TASK STATEMENT >> Reproduce the entries verbatim from the start through the line containing "pyautogui.click(x=1322, y=32)", including that line.

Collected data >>
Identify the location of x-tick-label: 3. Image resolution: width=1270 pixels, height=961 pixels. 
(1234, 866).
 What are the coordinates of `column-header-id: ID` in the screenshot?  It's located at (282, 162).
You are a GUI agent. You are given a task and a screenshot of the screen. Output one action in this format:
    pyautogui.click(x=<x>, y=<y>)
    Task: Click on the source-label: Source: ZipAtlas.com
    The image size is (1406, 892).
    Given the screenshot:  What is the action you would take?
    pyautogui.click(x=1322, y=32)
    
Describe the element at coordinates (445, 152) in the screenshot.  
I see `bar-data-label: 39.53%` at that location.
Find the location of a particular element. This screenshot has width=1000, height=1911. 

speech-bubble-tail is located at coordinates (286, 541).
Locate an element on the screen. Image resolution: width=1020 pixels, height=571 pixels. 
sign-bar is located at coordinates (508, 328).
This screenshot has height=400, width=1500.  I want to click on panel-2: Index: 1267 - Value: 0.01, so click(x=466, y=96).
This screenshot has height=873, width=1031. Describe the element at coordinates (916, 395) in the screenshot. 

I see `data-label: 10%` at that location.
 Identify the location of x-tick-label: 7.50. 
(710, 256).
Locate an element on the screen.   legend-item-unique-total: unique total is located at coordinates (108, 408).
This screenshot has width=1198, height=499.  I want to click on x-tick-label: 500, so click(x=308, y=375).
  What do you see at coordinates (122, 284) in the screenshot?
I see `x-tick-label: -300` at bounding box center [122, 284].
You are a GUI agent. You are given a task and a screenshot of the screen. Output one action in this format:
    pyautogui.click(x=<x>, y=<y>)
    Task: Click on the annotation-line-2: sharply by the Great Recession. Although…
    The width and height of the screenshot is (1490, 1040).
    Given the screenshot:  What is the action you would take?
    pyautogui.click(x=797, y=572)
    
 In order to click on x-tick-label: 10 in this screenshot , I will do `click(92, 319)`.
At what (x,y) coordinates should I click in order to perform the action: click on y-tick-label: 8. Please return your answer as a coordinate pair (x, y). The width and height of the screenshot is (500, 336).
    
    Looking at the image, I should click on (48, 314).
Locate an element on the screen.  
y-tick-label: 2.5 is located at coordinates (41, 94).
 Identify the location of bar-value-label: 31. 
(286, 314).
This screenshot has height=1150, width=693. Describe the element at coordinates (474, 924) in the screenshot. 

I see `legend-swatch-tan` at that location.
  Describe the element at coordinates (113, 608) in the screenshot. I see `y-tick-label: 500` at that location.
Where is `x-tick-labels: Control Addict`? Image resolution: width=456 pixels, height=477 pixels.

ANSWER FOR THE TASK >>
Identify the location of x-tick-label: 3. Image resolution: width=1270 pixels, height=961 pixels. 
(1234, 866).
 What are the coordinates of `column-header-id: ID` in the screenshot?  It's located at (282, 162).
You are a GUI agent. You are given a task and a screenshot of the screen. Output one action in this format:
    pyautogui.click(x=<x>, y=<y>)
    Task: Click on the source-label: Source: ZipAtlas.com
    The image size is (1406, 892).
    Given the screenshot:  What is the action you would take?
    pyautogui.click(x=1322, y=32)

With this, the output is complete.